Exercise goal: Print out the entries from the line containing "The height and" through the last line, exactly, and print nothing else. Pictures are not copied.

Supplied data:
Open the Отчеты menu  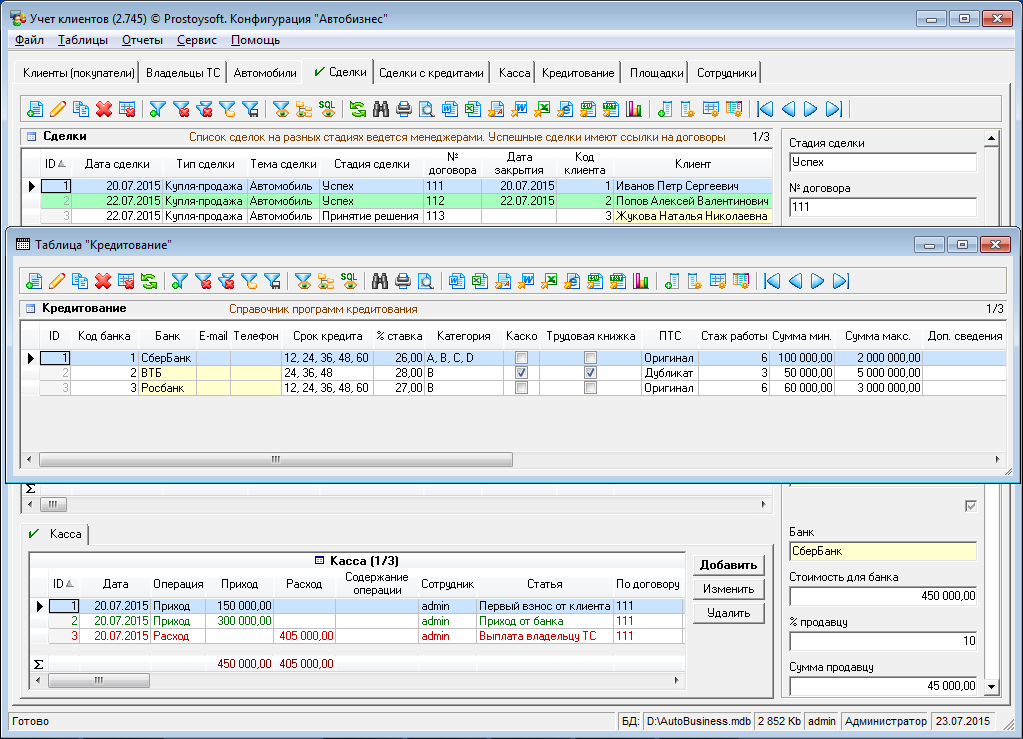click(141, 40)
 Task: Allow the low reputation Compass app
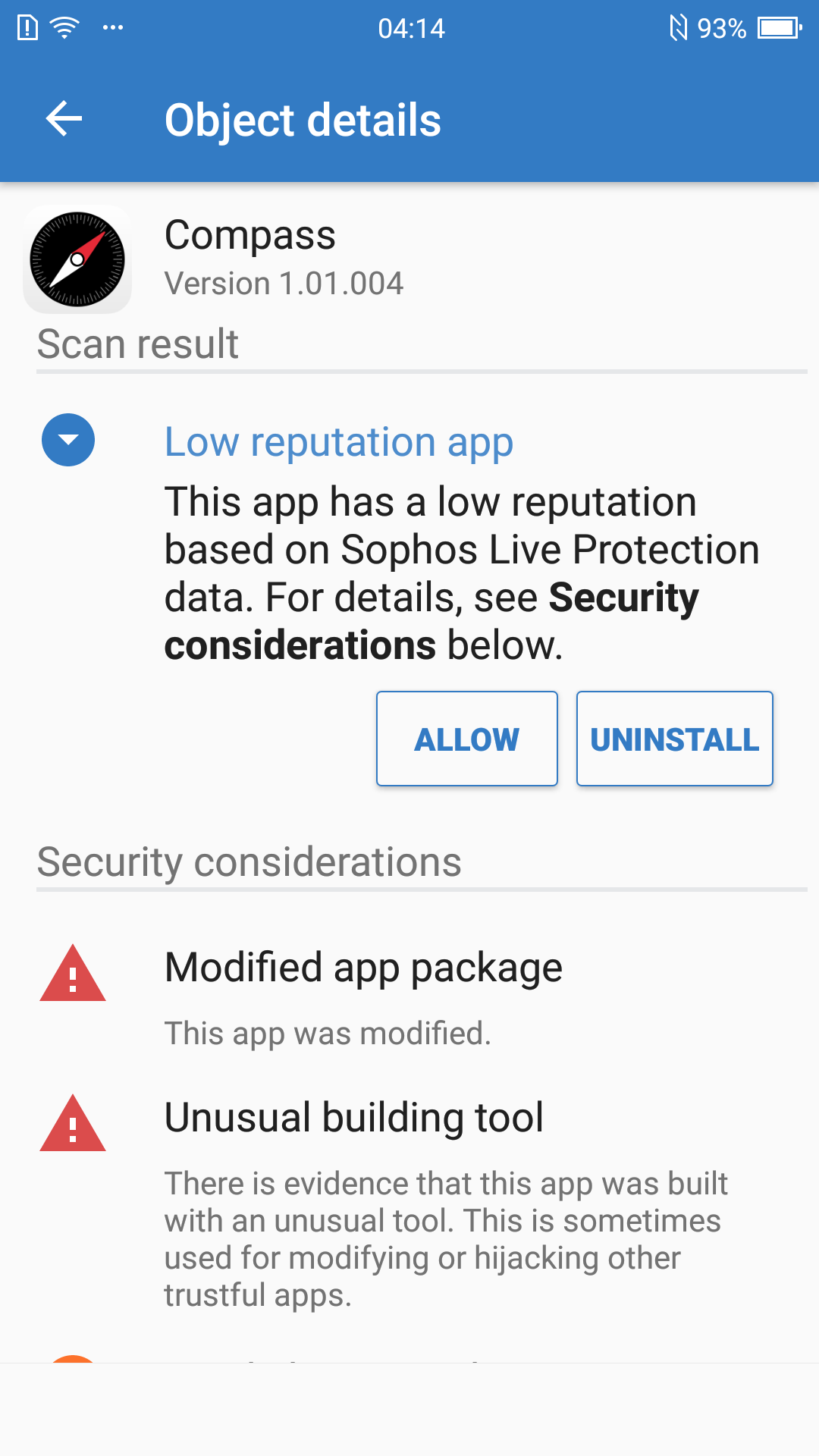[467, 739]
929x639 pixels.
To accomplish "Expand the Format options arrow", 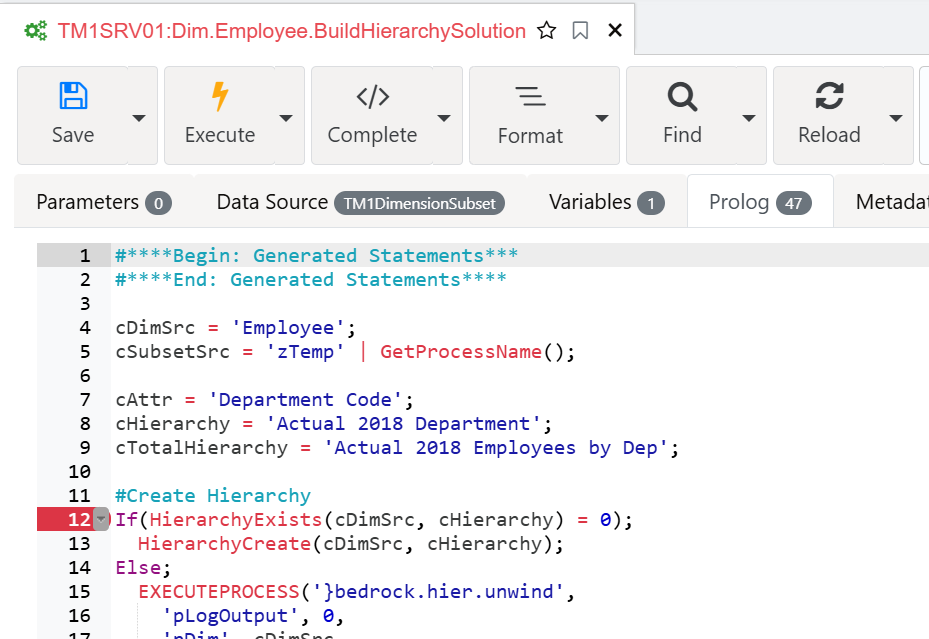I will [602, 118].
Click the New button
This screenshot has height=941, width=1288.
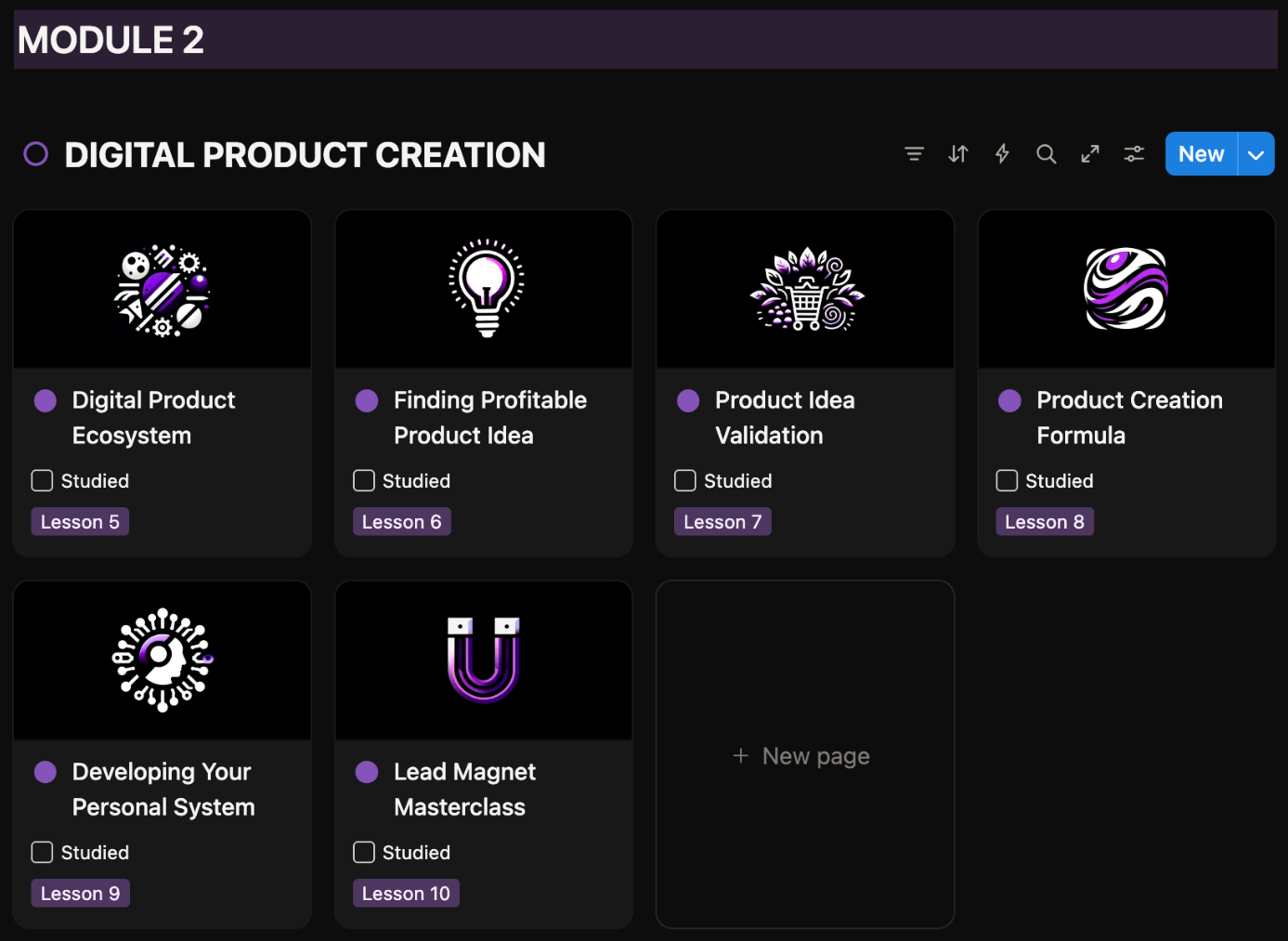(x=1201, y=154)
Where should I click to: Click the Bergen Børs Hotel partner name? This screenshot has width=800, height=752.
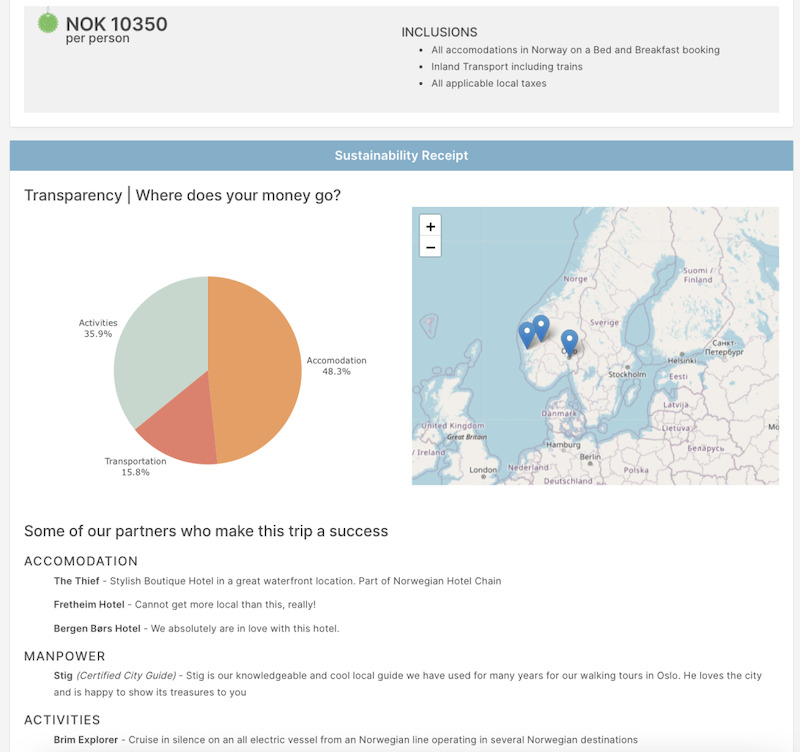tap(97, 629)
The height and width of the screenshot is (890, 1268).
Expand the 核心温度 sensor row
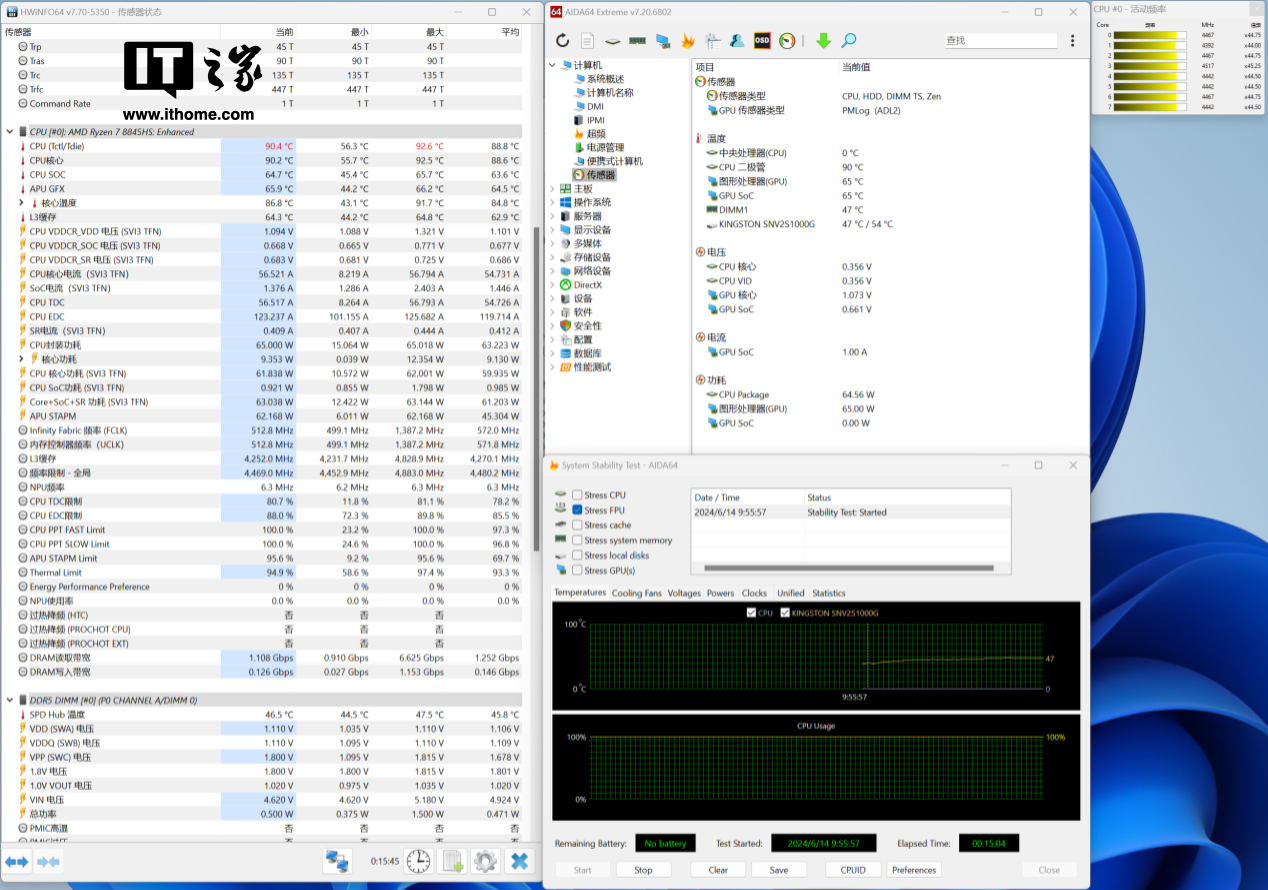coord(22,203)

Solved exercise:
The height and width of the screenshot is (890, 1268).
Expand the 核心温度 sensor row
coord(22,203)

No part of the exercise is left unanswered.